Input

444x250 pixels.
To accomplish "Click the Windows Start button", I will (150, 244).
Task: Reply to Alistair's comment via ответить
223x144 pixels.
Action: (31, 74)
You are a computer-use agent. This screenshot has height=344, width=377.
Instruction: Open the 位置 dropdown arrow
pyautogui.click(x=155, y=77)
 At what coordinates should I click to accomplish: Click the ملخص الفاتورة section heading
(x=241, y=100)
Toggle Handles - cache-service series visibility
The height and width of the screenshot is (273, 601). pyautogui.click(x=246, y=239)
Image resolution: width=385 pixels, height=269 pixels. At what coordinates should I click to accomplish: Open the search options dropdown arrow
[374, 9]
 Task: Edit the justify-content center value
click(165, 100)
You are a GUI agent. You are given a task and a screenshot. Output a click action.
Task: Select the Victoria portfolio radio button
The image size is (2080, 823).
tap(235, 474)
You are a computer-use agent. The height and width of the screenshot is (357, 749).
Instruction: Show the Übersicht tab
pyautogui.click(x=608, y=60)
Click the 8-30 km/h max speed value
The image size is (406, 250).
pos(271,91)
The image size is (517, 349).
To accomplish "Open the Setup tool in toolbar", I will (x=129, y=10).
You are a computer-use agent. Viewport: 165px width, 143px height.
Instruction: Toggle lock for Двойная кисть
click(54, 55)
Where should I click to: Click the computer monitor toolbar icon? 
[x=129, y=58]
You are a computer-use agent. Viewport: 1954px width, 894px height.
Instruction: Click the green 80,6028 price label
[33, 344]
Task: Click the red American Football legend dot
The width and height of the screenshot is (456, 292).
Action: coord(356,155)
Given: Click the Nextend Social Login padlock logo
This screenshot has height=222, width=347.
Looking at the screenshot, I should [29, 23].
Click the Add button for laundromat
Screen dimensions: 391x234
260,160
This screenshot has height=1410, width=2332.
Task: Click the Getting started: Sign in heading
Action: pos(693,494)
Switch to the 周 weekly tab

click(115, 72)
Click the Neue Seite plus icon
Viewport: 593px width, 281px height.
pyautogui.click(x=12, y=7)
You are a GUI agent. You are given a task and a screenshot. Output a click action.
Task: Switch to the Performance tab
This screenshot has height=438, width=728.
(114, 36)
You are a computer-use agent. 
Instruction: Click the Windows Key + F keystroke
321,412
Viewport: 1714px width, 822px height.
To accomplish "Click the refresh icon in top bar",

What you have to do
The word "agent" is the filter: copy every line of the listing above that contains it.

Result for this task
You are a computer-use agent. This screenshot has height=344, width=377.
You are a GUI agent. You are given a task and a screenshot. Output a click action.
You are a computer-use agent. The height and width of the screenshot is (357, 749).
You are a computer-use agent. Viewport: 165px width, 143px height.
You are a computer-use agent. Viewport: 1954px width, 894px height.
You are a GUI agent. You are given a task and a screenshot. Output a click action.
You are a computer-use agent. 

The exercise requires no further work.